Goal: Scale every coordinate in the answers by 1.05, rounding to whole numbers with halves going up. Give again the lines from the one with "apoc.cypher.parallel (39, 110)" up to and including the one with "Strausberg (207, 132)", requests included, and leave the pictures out.

== Supplied data ==

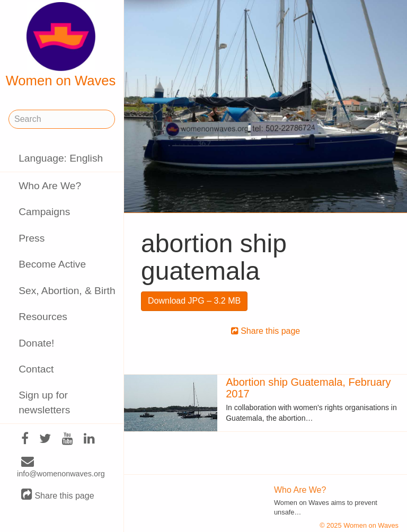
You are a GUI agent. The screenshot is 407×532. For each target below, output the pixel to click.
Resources (43, 316)
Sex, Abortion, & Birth (67, 290)
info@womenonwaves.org (61, 468)
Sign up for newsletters (44, 402)
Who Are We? (50, 185)
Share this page (58, 495)
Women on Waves (61, 45)
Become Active (52, 264)
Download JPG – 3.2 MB (194, 300)
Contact (36, 369)
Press (31, 238)
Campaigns (44, 211)
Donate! (36, 343)
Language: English (60, 158)
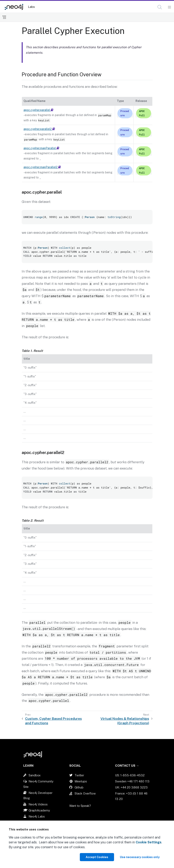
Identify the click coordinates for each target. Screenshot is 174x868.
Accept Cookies (97, 857)
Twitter (79, 775)
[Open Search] (160, 7)
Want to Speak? (80, 806)
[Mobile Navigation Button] (169, 7)
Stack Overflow (85, 794)
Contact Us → (127, 766)
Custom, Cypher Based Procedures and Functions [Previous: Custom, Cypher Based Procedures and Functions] (53, 721)
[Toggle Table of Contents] (4, 17)
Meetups (81, 781)
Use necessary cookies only (140, 857)
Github (79, 787)
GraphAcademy (39, 810)
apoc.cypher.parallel (39, 110)
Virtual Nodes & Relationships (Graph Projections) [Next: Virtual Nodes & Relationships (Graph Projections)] (125, 721)
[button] (160, 7)
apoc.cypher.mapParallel (42, 148)
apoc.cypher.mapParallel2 (42, 167)
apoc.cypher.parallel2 (39, 129)
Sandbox (34, 775)
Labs (31, 7)
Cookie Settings (149, 842)
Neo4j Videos (38, 804)
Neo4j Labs (36, 816)
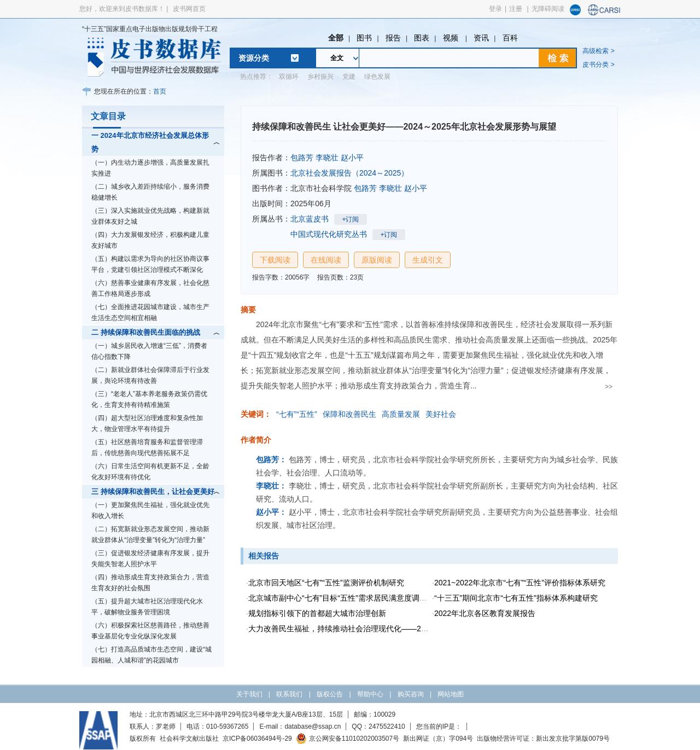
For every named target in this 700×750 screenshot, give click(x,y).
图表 (422, 38)
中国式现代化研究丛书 (329, 234)
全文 (337, 58)
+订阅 (350, 219)
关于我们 (249, 694)
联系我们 (289, 694)
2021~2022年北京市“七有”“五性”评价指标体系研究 (520, 583)
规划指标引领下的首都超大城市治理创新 (317, 613)
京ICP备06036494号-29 (257, 739)
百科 (510, 38)
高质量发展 (401, 414)
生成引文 (428, 260)
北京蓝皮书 (310, 219)
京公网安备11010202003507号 (347, 739)
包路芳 (302, 158)
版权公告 (330, 694)
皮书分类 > (598, 65)
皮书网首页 (189, 9)
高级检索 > (598, 51)
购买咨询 (411, 694)
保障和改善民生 (349, 414)
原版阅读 (377, 260)
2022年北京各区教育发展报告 (485, 613)
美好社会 (441, 414)
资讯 (481, 38)
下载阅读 (275, 260)
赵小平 (352, 158)
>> (609, 387)
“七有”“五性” (296, 414)
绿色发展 (377, 77)
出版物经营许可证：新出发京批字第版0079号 (543, 739)
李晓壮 (327, 158)
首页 (160, 91)
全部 (336, 38)
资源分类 (254, 58)
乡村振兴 (320, 77)
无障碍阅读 (548, 9)
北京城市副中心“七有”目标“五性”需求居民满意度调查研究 (345, 598)
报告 (393, 38)
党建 (349, 77)
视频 (452, 38)
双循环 (289, 77)
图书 (364, 38)
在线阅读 (326, 260)
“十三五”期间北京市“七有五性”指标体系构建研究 (516, 598)
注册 (516, 9)
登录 (495, 9)
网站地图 (451, 694)
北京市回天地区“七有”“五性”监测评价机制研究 (326, 583)
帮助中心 (370, 694)
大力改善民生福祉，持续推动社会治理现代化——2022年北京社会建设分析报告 (383, 629)
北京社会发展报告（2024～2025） (349, 173)
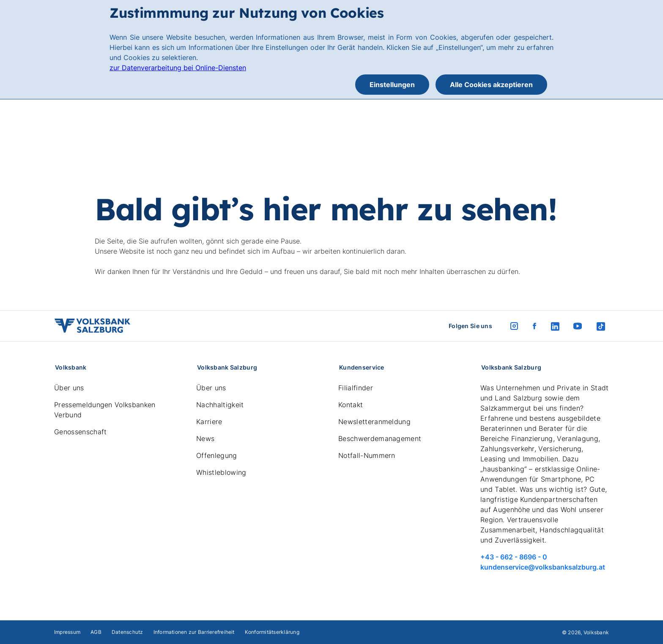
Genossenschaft (80, 432)
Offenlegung (216, 455)
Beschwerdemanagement (380, 438)
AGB (96, 632)
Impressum (67, 632)
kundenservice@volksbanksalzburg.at (542, 567)
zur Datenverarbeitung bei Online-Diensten (178, 68)
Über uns (69, 388)
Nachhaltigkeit (220, 405)
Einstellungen (392, 85)
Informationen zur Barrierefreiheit (194, 632)
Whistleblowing (221, 472)
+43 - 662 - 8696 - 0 (514, 557)
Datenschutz (127, 632)
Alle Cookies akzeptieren (491, 85)
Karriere (209, 422)
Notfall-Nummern (367, 455)
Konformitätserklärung (272, 632)
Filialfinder (356, 388)
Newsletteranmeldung (374, 422)
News (205, 438)
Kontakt (351, 405)
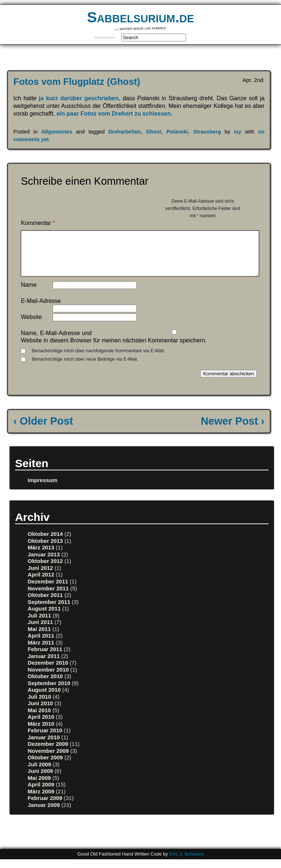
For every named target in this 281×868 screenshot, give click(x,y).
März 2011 (41, 651)
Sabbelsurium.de (140, 17)
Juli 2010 (39, 705)
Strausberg (207, 132)
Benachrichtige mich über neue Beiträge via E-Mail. (85, 368)
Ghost (153, 132)
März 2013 (41, 556)
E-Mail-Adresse (41, 309)
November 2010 (48, 678)
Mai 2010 (39, 719)
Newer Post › (232, 430)
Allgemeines (57, 132)
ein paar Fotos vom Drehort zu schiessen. (114, 113)
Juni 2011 (40, 631)
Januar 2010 (44, 746)
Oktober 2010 (45, 685)
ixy (238, 132)
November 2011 (48, 597)
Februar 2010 (45, 739)
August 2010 (44, 698)
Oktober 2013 (45, 549)
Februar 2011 (45, 658)
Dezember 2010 (48, 671)
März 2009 (41, 800)
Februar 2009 (45, 807)
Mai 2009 (39, 786)
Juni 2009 (40, 779)
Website (31, 326)
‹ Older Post (43, 430)
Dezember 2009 (48, 752)
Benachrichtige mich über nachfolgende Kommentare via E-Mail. (98, 359)
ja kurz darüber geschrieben (77, 98)
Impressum (105, 37)
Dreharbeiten (124, 132)
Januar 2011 (44, 665)
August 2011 (44, 617)
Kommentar (38, 223)
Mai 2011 (39, 638)
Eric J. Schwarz (186, 863)
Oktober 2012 (45, 570)
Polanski (177, 132)
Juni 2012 (40, 576)
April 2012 (41, 583)
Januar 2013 (44, 563)
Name (29, 293)
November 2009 (48, 759)
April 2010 (41, 725)
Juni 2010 (40, 712)
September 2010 (49, 692)
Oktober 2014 (45, 542)
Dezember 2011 (48, 590)
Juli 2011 (39, 624)
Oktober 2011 (45, 604)
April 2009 (41, 793)
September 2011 (49, 610)
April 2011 (41, 644)
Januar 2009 (44, 813)
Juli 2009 (39, 773)
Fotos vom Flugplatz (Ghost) (77, 82)
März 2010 (41, 732)
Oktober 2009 (45, 766)
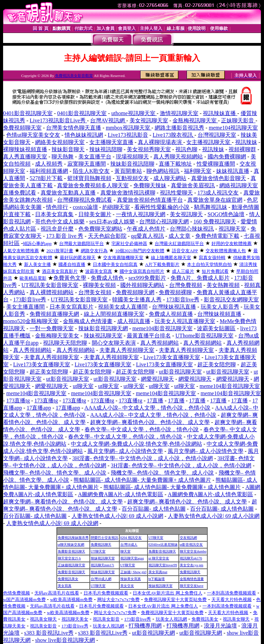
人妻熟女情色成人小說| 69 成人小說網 (117, 516)
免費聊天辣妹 (150, 185)
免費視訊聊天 (101, 544)
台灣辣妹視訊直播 (174, 307)
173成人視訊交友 (218, 192)
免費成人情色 (107, 278)
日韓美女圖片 (95, 214)
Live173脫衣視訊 (173, 135)
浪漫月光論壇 (220, 625)
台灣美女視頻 (95, 292)
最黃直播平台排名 (149, 335)
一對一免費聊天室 (52, 328)
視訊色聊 (186, 149)
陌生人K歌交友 (91, 171)
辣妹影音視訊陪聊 (132, 164)
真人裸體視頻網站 (52, 292)
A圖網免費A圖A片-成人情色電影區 (121, 494)
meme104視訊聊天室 (233, 127)
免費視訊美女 (68, 579)
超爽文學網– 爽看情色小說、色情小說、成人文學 (150, 422)
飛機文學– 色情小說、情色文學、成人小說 (55, 473)
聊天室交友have (191, 586)
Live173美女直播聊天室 (172, 357)
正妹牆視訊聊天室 (72, 565)
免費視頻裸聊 (175, 292)
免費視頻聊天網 (135, 292)
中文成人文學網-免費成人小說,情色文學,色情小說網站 (136, 444)
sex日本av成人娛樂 (112, 221)
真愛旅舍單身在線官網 (215, 200)
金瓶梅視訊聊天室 (195, 120)
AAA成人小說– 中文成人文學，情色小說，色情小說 (147, 408)
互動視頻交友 (132, 178)
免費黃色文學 (70, 278)
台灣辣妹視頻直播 (219, 314)
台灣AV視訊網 (108, 120)
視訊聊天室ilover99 (163, 565)
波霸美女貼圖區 (216, 328)
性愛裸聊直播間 (216, 164)
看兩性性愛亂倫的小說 (162, 207)
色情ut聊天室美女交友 (33, 135)
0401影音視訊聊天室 (28, 113)
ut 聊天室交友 (159, 558)
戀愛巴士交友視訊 (104, 537)
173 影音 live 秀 (65, 236)
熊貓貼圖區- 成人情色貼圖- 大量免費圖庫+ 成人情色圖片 (142, 480)
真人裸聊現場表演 (161, 142)
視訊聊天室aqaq (132, 558)
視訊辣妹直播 (220, 113)
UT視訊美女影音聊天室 (50, 285)
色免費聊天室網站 (100, 229)
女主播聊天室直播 (111, 142)
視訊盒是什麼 (57, 229)
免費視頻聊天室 (22, 127)
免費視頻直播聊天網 (54, 314)
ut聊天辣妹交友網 (71, 544)
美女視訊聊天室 (149, 120)
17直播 (155, 400)
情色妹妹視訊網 (84, 135)
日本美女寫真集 (54, 214)
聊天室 (125, 551)
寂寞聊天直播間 (87, 164)
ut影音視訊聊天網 (153, 633)
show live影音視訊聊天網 (65, 640)
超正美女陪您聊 (217, 364)
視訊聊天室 (232, 229)
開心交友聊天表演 (114, 343)
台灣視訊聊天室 (217, 135)
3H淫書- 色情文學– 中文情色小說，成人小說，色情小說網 (142, 458)
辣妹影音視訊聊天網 (103, 328)
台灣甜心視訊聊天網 (164, 221)
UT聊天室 (156, 537)
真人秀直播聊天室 (25, 156)
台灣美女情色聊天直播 (74, 127)
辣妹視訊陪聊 (106, 149)
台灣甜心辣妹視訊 (192, 229)
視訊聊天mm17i (102, 565)
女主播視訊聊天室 (209, 142)
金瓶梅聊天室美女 (57, 335)
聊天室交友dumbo (193, 551)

===

Exercise response:
apoc.cypher.parallel (41, 116)
Virtual Nodes & Relationships (Graph Projections) [Next: Virtual Nodes & Relationships (Graph Projections)] (131, 757)
[button] (168, 7)
apoc.cypher.mapParallel (44, 155)
apoc.cypher.mapParallel2 (44, 175)
apoc.cypher.parallel2 (41, 135)
Sandbox (36, 814)
Labs (33, 7)
Cookie Settings (156, 884)
Neo4j Videos (40, 844)
Neo4j Labs (38, 857)
For every named target in this 700×750 screenshot, give click(x,y).
图表 (443, 40)
中国式现代化研究丛书 (345, 246)
全文 (354, 61)
+订阅 (368, 230)
关于我们 (261, 729)
联系我们 (303, 729)
2021~2022年北京市“七有”“五性”评价指标体系研究 (546, 612)
规划指标引领下的首都超大城市治理创新 (333, 644)
京ICP备06036494号-29 (270, 776)
百科 (536, 40)
高质量发展 (421, 435)
生成引文 (449, 273)
北京蓝皮书 (326, 230)
京公网安备11010202003507号 (364, 776)
包路芳 (317, 166)
版权公告 (347, 729)
皮书分类 > (628, 68)
皮书网首页 (198, 9)
高级检索 > (628, 54)
购买咨询 (432, 729)
保障和改善民生 (366, 435)
原版阅读 (396, 273)
2022年北京各区教育发展报告 (509, 644)
美好社会 (463, 435)
资讯 (505, 40)
下载阅读 (289, 273)
赵小平 (370, 166)
>> (639, 406)
“七有”“五性” (311, 435)
绿色发展 (396, 81)
出版物经营许可证：新出发京批字第版0079号 (570, 776)
李晓壮 (343, 166)
首页 (168, 96)
全部 (353, 40)
资源分类 (267, 61)
乡村振兴 (336, 81)
无障碍阅读 (575, 9)
北京城市副中心“七有”目标“五性”需求居民满意度调查研究 (362, 628)
报告 (413, 40)
党建 (366, 81)
视频 (475, 40)
双循环 (303, 81)
图书 (382, 40)
在线阅读 (342, 273)
“十三五”期间北京市“七有五性”指标体系构建研究 (542, 628)
注册 (542, 9)
登录 (520, 9)
网站地图 (474, 729)
北京市回天地区“七有”“五性”监测评价机制研究 (342, 612)
帮助中心 (389, 729)
大力改善民生福祉，持续推动社会治理现代化——2022年北京社会建设分析报告 (402, 660)
北京社会发展报告（2024～2025） (366, 182)
Genossenschaft (84, 454)
Offenlegung (227, 478)
Beschwerdemanagement (399, 460)
AGB (101, 664)
Impressum (70, 664)
kundenservice@volksbanksalzburg.at (569, 595)
zur Datenverarbeitung bei Online-Diensten (187, 71)
Über uns (72, 407)
Nachhaltigkeit (231, 425)
Einstellungen (412, 89)
Informationen zur Barrierefreiheit (204, 664)
Whistleblowing (232, 496)
+43 - 662 - 8696 - 0 (540, 585)
Datenschutz (133, 664)
Alle Cookies akzeptieren (516, 89)
Karriere (219, 443)
Notfall-Nummern (385, 478)
Konformitätserklärung (286, 664)
Filialfinder (374, 407)
Newsletteranmeldung (393, 443)
News (215, 460)
Kontakt (369, 425)
For every named target in this 281×868 screenshot, give click(x,y).
März 2011 (43, 684)
Sabbelsurium.de (147, 18)
Juli 2010 (41, 740)
Strausberg (217, 139)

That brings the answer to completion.